Haan Wichtigstes Souvenir: gesundes Bein

Düsseldorf · Der Kplus-Verbund engagiert sich für das Friedensdorf. Derzeit werden zwei Mädchen aus Afghanistan im St.-Josef-Krankenhaus Haanmit einer Knochenmarksentzündung behandelt. Nächste Woche werden Fahima (8) und Suhila (9) zur Rehabilitation nach Oberhausen gebracht.

Aus dem derzeitigen "Kinderzimmer" der chirurgischen Station des St.-Josef-Krankenhauses dringt Gequassel und Gelächter – wie meistens, wenn sich eine Acht- und eine Neunjährige ein Zimmer teilen. Nur, dass die Gespräche zwischen Fahima und Suhila auf Dari stattfinden, einer der afghanischen Landessprachen.

Entzündung fraß die Knochen weg

Vor einem Monat sind die beiden Mädchen mit 83 anderen Kindern unter der Obhut von Mitarbeitern des Friedensdorfes Oberhausen aus Kabul nach Deutschland gekommen. Beide haben eine Entzündung, die vermutlich auf Grund von Mangelernährung und falscher Therapie allmählich den Knochen im Bein weggefressen hat. "Wenn man die Röntgenbilder sieht", sagt Dr. Wolfram Habel nachdenklich, "dann wundert man sich, dass die beiden überhaupt laufen konnten."

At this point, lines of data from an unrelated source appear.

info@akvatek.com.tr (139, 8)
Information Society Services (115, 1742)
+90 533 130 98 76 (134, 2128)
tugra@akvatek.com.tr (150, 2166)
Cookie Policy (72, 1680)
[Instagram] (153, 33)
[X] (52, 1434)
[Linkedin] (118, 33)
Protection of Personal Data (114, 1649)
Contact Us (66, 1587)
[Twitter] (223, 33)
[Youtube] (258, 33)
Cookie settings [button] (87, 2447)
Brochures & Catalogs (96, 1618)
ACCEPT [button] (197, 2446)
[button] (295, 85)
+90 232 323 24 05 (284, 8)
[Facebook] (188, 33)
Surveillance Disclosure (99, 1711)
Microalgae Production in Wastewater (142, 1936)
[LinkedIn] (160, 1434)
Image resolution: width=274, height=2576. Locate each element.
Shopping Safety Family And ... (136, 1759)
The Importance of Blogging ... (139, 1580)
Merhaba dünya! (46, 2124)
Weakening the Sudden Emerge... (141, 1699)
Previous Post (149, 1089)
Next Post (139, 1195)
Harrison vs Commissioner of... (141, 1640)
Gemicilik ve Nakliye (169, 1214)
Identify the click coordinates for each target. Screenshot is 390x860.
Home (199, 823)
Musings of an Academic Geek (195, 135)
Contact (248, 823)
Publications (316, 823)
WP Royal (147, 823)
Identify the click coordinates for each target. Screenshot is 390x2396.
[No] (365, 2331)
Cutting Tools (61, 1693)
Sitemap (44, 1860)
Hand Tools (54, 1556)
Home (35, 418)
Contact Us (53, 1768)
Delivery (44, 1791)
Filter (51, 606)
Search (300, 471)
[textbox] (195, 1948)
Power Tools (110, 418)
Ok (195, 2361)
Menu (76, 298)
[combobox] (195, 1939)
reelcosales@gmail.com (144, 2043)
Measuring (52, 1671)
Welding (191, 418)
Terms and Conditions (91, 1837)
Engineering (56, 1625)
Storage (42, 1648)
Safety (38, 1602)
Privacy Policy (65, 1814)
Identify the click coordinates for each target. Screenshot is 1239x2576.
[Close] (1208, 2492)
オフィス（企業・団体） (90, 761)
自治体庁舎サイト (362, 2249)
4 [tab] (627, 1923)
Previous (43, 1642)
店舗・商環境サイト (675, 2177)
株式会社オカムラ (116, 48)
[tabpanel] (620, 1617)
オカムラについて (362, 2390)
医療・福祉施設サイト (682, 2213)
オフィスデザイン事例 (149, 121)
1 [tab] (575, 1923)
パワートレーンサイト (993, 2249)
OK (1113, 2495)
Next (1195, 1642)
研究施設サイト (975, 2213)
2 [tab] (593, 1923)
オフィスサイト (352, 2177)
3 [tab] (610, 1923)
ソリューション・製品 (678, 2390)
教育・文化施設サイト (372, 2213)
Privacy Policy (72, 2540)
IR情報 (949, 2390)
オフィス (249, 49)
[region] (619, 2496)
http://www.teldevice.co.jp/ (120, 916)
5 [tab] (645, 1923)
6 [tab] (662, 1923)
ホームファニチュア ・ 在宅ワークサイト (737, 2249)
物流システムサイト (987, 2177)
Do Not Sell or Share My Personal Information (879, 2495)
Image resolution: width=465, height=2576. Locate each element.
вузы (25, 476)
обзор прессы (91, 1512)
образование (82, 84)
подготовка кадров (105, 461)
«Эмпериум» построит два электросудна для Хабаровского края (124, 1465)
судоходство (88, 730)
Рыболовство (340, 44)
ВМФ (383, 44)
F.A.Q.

Der Oberarzt der Chirurgie hat die Mädchen operiert ("Diese Einsätze sind das, wofür ich diesen Beruf erlernt habe") und freut sich über die Fortschritte, die sie machen. "Das Traurige ist, dass diese Entzündungen auch in Kabul hätten geheilt werden können", sagt der 49-Jährige, der selbst zwei Kinder hat. Doch eine dreimonatige Antibiotika-Therapie ist für die Familien zu teuer. Suhilas Vater arbeitet als Tagelöhner – ein einziges Röntgenbild kostet in Afghanistan so viel, wie er in einem halben Jahr verdient. Vom Kabuler Arzt Dr. Abdul Marouf, der seit vielen Jahren mit dem Friedensdorf zusammenarbeitet, hatte er von der Möglichkeit erfahren, seine Tochter mit einem Kinder-Transport nach Deutschland zu schicken.

Angst hatten die beiden Mädchen vor der Reise in das fremde Land nicht – nur vor dem Fliegen. "Wir wussten aber, dass wir nach Deutschland kommen, um gesund zu werden", betont Fahima (8). Schmerzen haben die Mädchen keine mehr. "Die Ärzte und die Krankenschwestern sind gute Menschen", sagt Suhila mit einem dankbaren Lächeln. Anfangs hatte die Neunjährige befürchtet, dass sie in einem Zimmer allein gelassen und sich niemand um sie kümmern würde.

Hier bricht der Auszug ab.